Lyon and Rocco glanced across the table at each other with the knowledge that they now had an address turned into a civic center and a file that just ended.
“I just don’t understand it,” the young personnel assistant said. “We try to be so careful, but of course we never have to go back this far in the records unless someone is still here.” She tapped her pencil with a click against the table. “You know what we might do. This man was in Department 210. Just yesterday I was processing a retirement for the superintendent of that department. He’s been here over thirty years and just might remember something.”
Department 210 was a die shop almost a quarter of a mile through the plant from the executive offices. They followed the clicking heels of the young girl, and since conversation was difficult in the din of the factory, Lyon glanced at Rocco and saw that he was intent on the taut skirt of the young woman in front of them. Lyon nudged him in the ribs and the large man looked over at him with a grin and proceeded to inspect the overhead crane system with great intensity.
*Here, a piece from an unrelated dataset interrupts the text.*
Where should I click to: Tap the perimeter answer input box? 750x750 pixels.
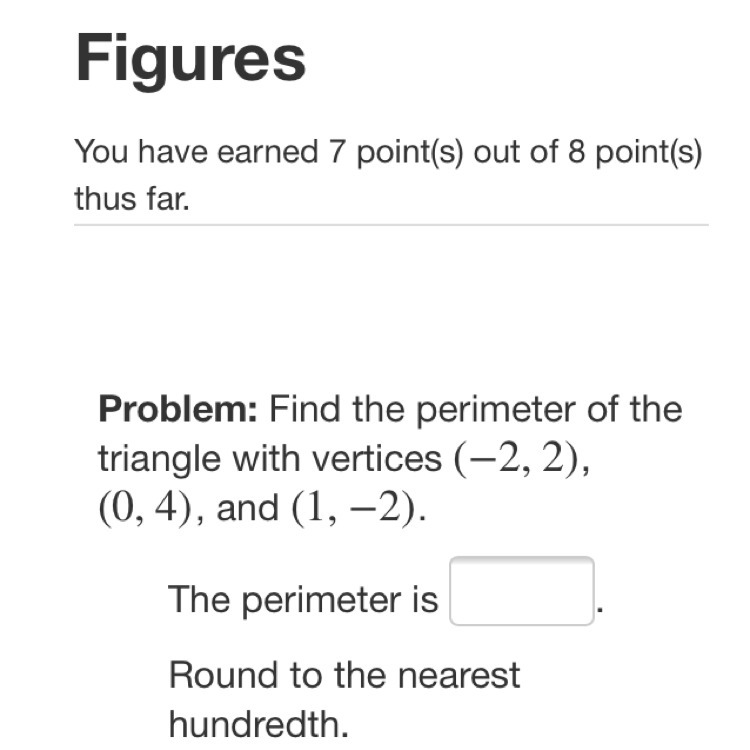521,592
The superintendent of Department 210 was wearing safety goggles and bending over a lathe as he helped the operator to set up the machine. He turned quickly and smiled at the young personnel assistant, then beckoned them toward a small glass-enclosed office.
“These gentlemen are trying to locate a Moshe Eisenberg who worked in this department a number of years ago,” she said. “It’s very strange, the personnel records just end … nothing … no notations, nothing. We thought you might remember something about the man.”
The superintendent looked at them blankly for a moment and then slowly removed his goggles and laid them neatly on the desk. “Why do you want him?” he asked.
“We think he may have been murdered,” Rocco answered.
“Moshe Eisenberg?”
“That’s what we think.”
The superintendent blinked and then began to laugh until he grasped the edge of the desk with both hands. “Well,” he choked. “Well, then, I guess I killed him. I’m Moshe Eisenberg. Changed my name to Monty Eisenhower in 1943. Seemed like the patriotic thing to do at the time.”
Four
Since getting drunk at eleven in the morning seemed slightly obscene, Rocco left Lyon off at Nutmeg Hill and proceeded back to Murphysville to wreak utter devastation on overtime parkers and those who pass stopped school buses.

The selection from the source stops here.